## What you should do
Copy every line of the material below character for character, omitting the pictures.

[Rows showing where targets appear]
________________________
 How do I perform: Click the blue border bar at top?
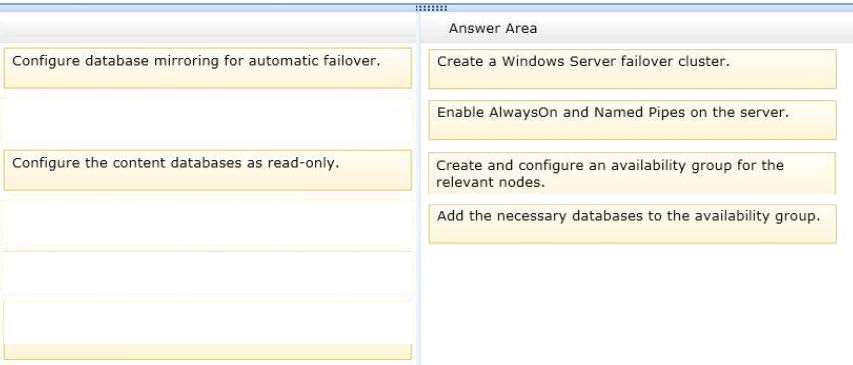[426, 8]
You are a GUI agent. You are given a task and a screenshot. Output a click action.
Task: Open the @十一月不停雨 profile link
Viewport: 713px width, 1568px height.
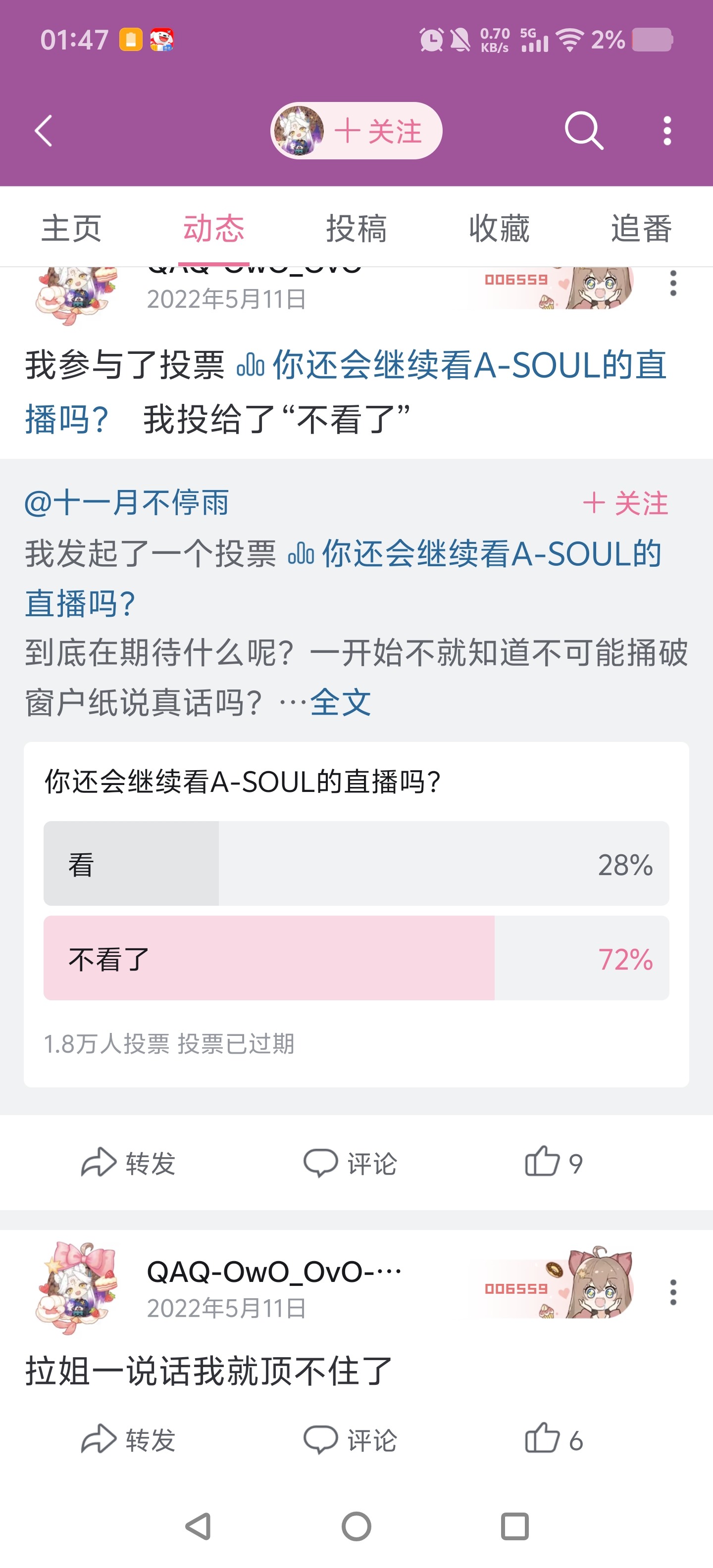point(127,503)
________________________
## The result
 How do I perform: Click the blue border bar at top?
[426, 8]
You are a GUI agent. You are given a task and a screenshot. Output a click action.
Task: Open the @十一月不停雨 profile link
Viewport: 713px width, 1568px height.
point(127,503)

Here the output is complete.